Bien des heures plus tard, après un sommeil réparateur, je rejoins Ylis dans la salle du conseil de la citadelle. L'Elfe Grise est fièrement assise sur le siège seigneurial et me dévisage avec un mélange de curiosité et de réserve calculatrice lorsque je m'avance vers elle. Elle est seule dans la vaste salle d'une blancheur immaculée, colorée seulement par une immense bannière aux armes des Danseurs accrochée au mur derrière elle ainsi que par quelques rares meubles de bois noir: une grande table ovale derrière laquelle la Sindel se tient, entourée de sept sièges qui ne se différencient du "trône" que par des dossiers plus bas. Les dernières lueurs du jour dispensent une luminosité légèrement orangée dans la pièce grâce à plusieurs fenêtres ogivales, créant une atmosphère chaleureuse que semble démentir l'éclat dur et résolu qui brille dans le regard de la maîtresse des lieux. Nous nous faisons face sans prononcer un mot durant de longues secondes, puis la voix de l'Elfe brise soudain le silence, calme et posée mais révélant pourtant une subtile tension sous-jacente:
"J'ai entendu bien des choses, vous concernant, Messire Ithil.
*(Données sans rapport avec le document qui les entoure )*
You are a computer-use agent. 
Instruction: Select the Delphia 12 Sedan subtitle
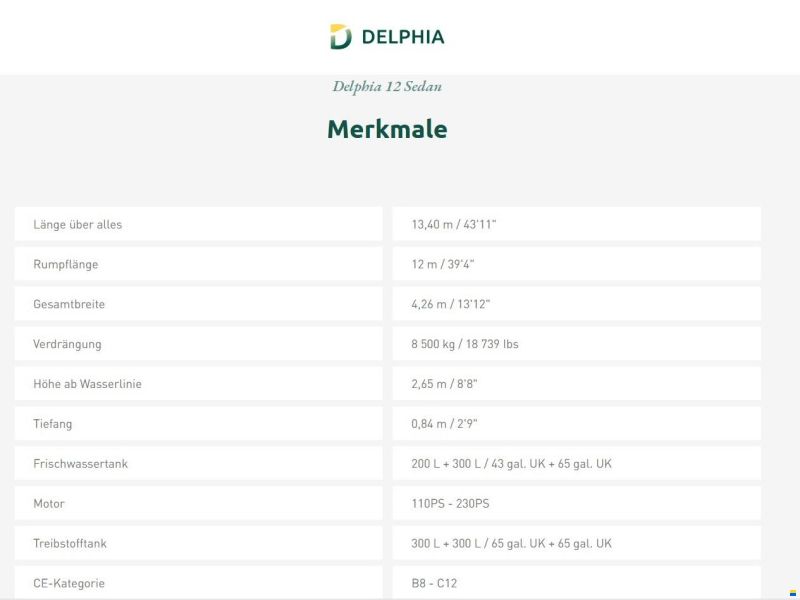coord(387,86)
Vous auriez été choisi pour être le dirigeant de notre ordre voilà presque trois ans, par décision du conseil de l'Opale de Lune, en Hidirain, est-ce exact?"
J'incline lentement le visage sans détacher mon regard du sien et rétorque fermement:
"C'est exact, Dame Ithil."
La Sindel se penche légèrement vers moi, les yeux plissés comme pour mieux lire en mon âme:
"Connaissez-vous seulement notre histoire, nos traditions? Si oui, vous devez savoir que le conseil d'Imfitil n'a pas autorité pour nommer notre guide, c'est une décision qui doit être entérinée par la totalité des commandeurs."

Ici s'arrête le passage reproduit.